Northwest European gasoline refining margins experienced a notable decline on Wednesday, dropping by $7.23 to settle at $32.73 per barrel. This reduction was directly attributed to a significant increase in crude oil prices, which saw a jump of over 5% on the same day. The higher cost of raw materials (crude oil) compressed the profitability for refiners producing gasoline.
In related market activity, Sahara completed a transaction, selling 4,000 metric tons of Eurobob E10 gasoline barges to Varo. Concurrently, Trafigura sold 2,000 tons of Eurobob E5 gasoline barges to both Gunvor and MB Energy. These transactions highlight ongoing trading in the refined petroleum products market, even as margins tighten.
For freight forwarders and shippers, this development signals a potential increase in operational expenses, particularly for bunker fuels.

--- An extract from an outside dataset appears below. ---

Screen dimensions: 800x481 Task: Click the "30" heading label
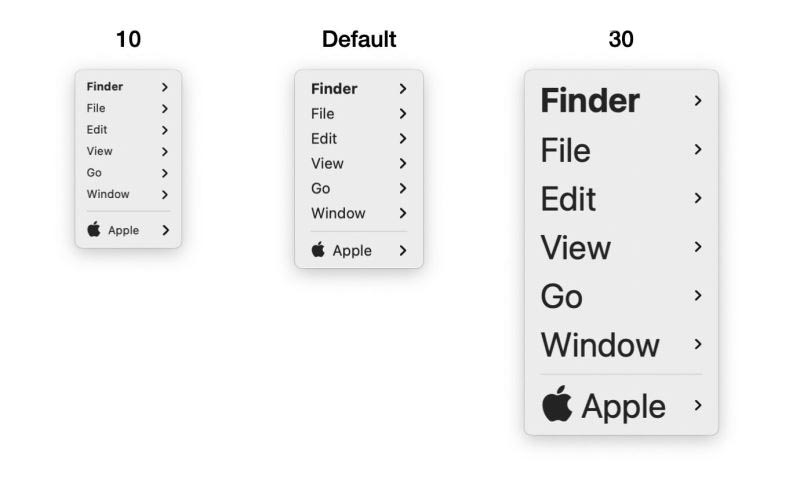click(x=621, y=39)
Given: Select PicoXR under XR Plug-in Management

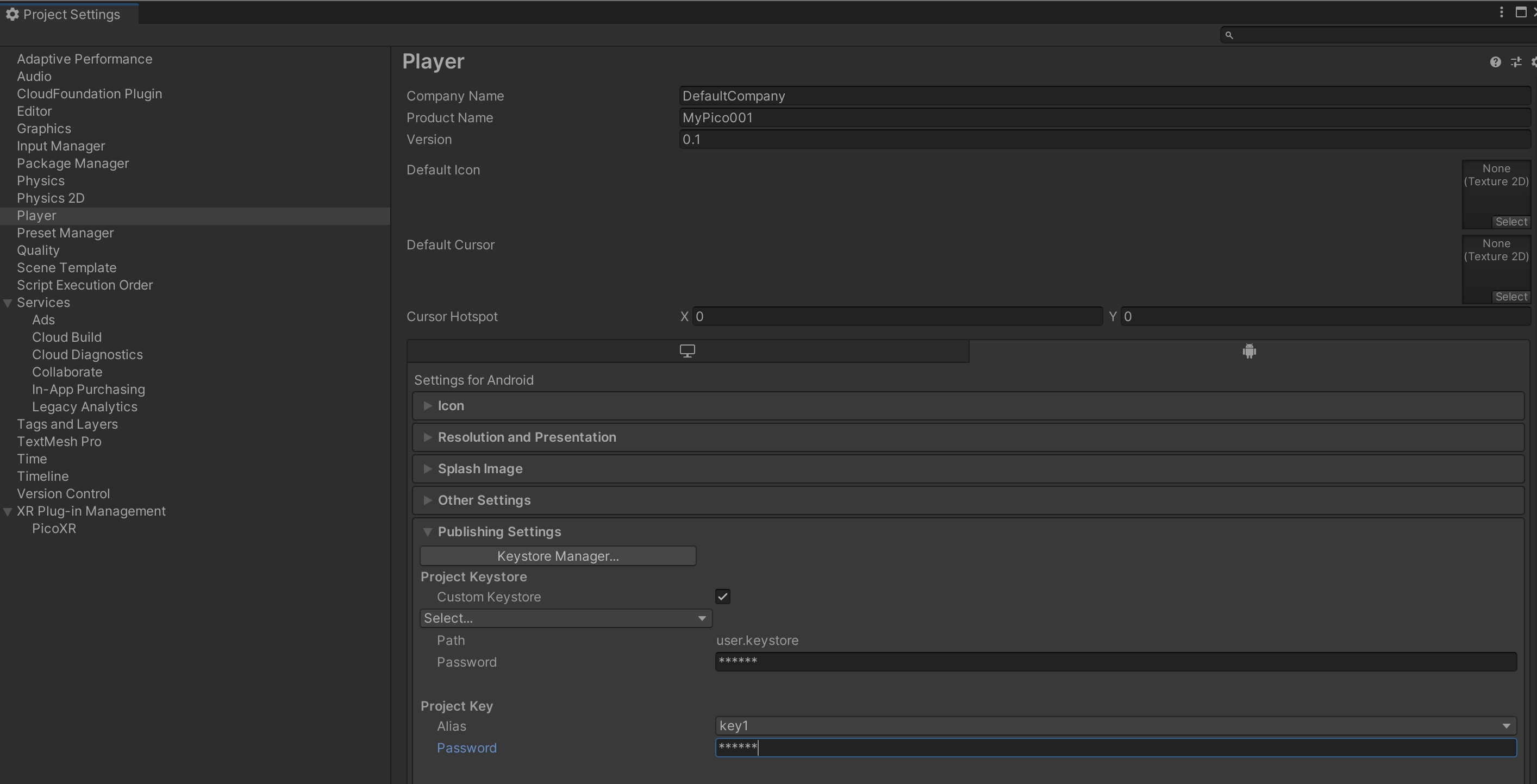Looking at the screenshot, I should coord(54,529).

As crude oil prices rise, the cost of marine fuels (bunkers) typically follows suit, which can lead to higher surcharges from ocean carriers. This could impact overall ocean freight rates across various trade lanes, making it more expensive to transport goods globally. Forwarders should monitor bunker price indices closely and factor potential increases into their pricing and budgeting for upcoming shipments.
Additionally, Russia's announcement of a diesel export ban on Wednesday could further influence global fuel markets, potentially creating supply pressures and price volatility for other refined products, including those used in shipping.